*RECORDS TO PROCESS*
▬▬▬▬▬▬▬▬▬▬
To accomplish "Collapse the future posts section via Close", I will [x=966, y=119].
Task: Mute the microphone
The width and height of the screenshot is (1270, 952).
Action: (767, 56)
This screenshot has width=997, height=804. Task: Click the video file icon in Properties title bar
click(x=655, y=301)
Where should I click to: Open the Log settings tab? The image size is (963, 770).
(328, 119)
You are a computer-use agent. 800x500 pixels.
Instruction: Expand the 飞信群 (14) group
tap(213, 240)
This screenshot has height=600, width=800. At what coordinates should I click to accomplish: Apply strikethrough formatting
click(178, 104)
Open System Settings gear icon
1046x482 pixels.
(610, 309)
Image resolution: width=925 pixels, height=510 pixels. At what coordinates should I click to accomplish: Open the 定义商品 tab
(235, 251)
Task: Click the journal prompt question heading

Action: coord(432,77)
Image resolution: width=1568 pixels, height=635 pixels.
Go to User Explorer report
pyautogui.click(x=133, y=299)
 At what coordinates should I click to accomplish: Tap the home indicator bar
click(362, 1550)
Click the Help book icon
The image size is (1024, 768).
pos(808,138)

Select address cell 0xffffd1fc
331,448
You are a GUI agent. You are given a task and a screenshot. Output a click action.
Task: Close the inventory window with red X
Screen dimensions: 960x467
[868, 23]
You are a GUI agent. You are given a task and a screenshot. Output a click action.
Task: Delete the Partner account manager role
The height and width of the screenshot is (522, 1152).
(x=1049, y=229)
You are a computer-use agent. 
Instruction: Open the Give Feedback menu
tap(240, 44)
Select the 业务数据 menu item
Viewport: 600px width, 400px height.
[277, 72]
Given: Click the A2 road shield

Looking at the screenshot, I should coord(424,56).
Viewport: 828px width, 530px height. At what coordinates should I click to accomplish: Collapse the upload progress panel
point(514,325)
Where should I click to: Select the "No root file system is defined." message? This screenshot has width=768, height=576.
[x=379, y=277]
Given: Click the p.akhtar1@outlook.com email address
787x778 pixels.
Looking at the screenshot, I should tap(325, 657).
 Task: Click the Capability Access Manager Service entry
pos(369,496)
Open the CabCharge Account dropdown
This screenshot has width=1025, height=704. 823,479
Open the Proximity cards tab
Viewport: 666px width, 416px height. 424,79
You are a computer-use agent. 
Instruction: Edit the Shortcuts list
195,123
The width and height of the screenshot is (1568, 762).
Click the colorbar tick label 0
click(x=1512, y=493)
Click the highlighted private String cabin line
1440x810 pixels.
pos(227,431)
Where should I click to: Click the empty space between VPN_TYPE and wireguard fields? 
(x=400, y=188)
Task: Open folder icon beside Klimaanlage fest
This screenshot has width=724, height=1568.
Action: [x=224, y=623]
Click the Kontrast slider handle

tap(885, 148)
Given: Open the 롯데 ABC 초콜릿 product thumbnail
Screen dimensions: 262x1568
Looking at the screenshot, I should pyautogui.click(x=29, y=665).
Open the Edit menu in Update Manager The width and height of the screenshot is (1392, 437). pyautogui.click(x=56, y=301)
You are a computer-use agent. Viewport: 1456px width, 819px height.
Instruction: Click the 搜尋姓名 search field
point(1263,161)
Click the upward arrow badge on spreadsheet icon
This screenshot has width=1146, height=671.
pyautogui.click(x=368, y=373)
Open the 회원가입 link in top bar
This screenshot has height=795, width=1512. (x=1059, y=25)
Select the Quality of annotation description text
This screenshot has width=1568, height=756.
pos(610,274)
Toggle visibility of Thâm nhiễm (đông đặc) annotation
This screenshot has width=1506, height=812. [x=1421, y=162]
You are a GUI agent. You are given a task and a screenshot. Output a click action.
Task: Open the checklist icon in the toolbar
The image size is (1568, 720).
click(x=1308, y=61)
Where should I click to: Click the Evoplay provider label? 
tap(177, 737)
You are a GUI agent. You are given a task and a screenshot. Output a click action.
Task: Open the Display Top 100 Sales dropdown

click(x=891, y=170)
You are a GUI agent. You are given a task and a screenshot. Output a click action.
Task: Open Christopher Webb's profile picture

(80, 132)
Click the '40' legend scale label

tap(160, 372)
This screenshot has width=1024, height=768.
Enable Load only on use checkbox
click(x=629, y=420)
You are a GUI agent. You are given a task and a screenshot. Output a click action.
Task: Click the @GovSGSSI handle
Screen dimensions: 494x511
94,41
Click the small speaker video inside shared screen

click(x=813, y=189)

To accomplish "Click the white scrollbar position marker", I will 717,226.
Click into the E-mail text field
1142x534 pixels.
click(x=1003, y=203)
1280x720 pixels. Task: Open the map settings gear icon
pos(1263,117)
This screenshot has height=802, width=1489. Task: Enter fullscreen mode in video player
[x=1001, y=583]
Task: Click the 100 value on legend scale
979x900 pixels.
▬▬▬▬▬▬▬▬▬▬
Which of the lines above carry the string "computer"? Copy every one.

You are a computer-use agent. 800x500 pixels.
You are a computer-use agent. 
You are a computer-use agent. 
You are a computer-use agent. Viewport: 1456px width, 819px height.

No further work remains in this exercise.